After about 10 hours of reading and video watching, it seems pretty unanimous that linux mint with cinnamon is the easiest one to use and everything else is hobbyist stuff.
Decent choice, but I massively disagree with the last 6 words
Windows isn’t even that good. The OS is kind of a huge mess. It has two unfortunate advantages though: it’s the default on many devices, and (because of that) software availability is best. I wish it wasn’t the case.
PowerShell is another advantage, oddly enough, though I’ve been worried for a bit the direction they’re going with that… Everything they’re doing now is Azure and they’re pushing everything to Graph, and the way all of it works is a massive pain for anyone trying to use PowerShell the way it was designed to be used
python exists. dont subject yourself to vendor lock-in.
It also has the benefit of inertia. Everyone knows Microsoft from either school or marketing. They are the standard and anyone else has to fight decades of standards. It also helps that they historically created the best tools for easily managing fleets on machines. Now days they are pushing everyone to Azure but before they had the best tools to build your business on. It was so convenient to have Windows server with all the server stuff like AD, SQL and IIS. They basically were they only well known option until the last 5-10 years.
This isn’t news, it’s just the standard notice that Microsoft isn’t going to spend time making their new shiny OS work on 10+ year old hardware.
I dunno, I’ve got a laptop who’s CPU was too new for win 8.1 to have drivers or support for it, and is too old to put win 11 on it…

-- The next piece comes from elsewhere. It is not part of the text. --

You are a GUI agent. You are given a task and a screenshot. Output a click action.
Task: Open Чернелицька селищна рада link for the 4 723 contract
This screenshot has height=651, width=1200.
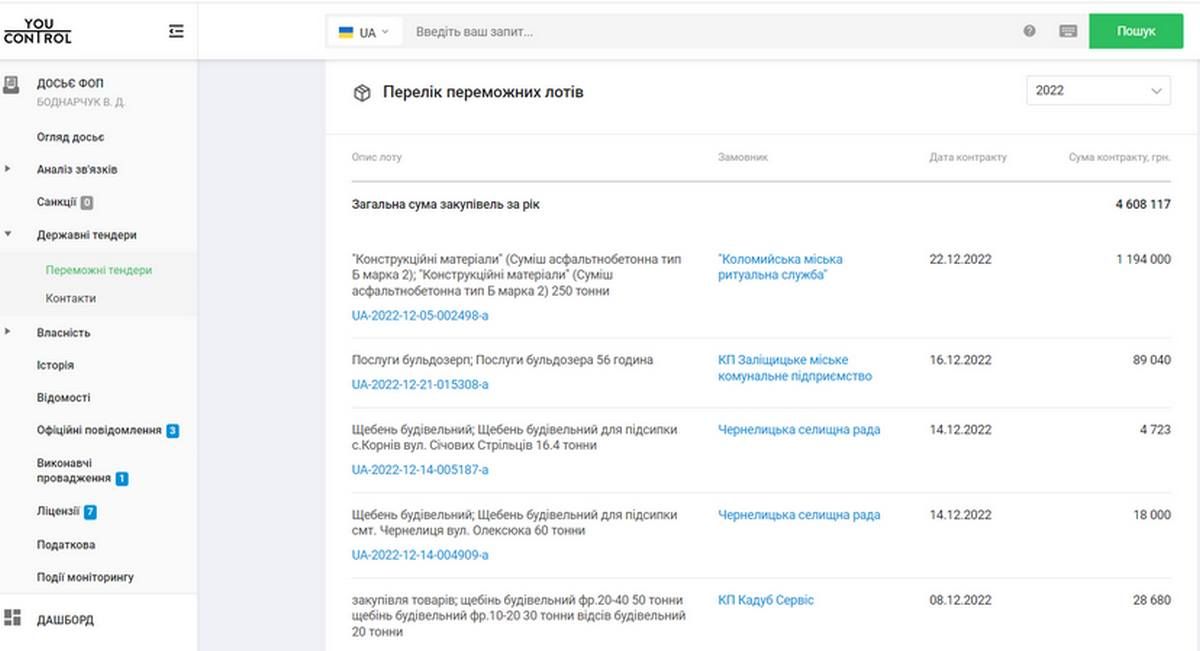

This is the first time they’ve intentionally cut off the ability to run their OS at all just based on hardware age when it could otherwise run it just fine.
Not dedicating support to old hardware is one thing, blocking it intentionally is something else entirely.
Oh, that laptop? High end gaming laptop that was 6 years old when Windows 11 released. The fact it’s blocked is flat out ridiculous, and defending it is equally ridiculous.
They want you to buy a new Windows license. Also all of there bloated Electron apps run better on fast hardware
FTFY
New Shitty “Os”*
*(Legal Disclaimer “Os” is actually malware)
Shocked face
Its almost as if Microsoft makes money from new hardware
You make it sound like an older gaming rig wasn’t powerful enough to run win 11. It’s not about the older hardware being too weak, it’s about enforcing their TPM bullshit with which they aim to gradually create an apple style walled garden where they control what you can do with your machine.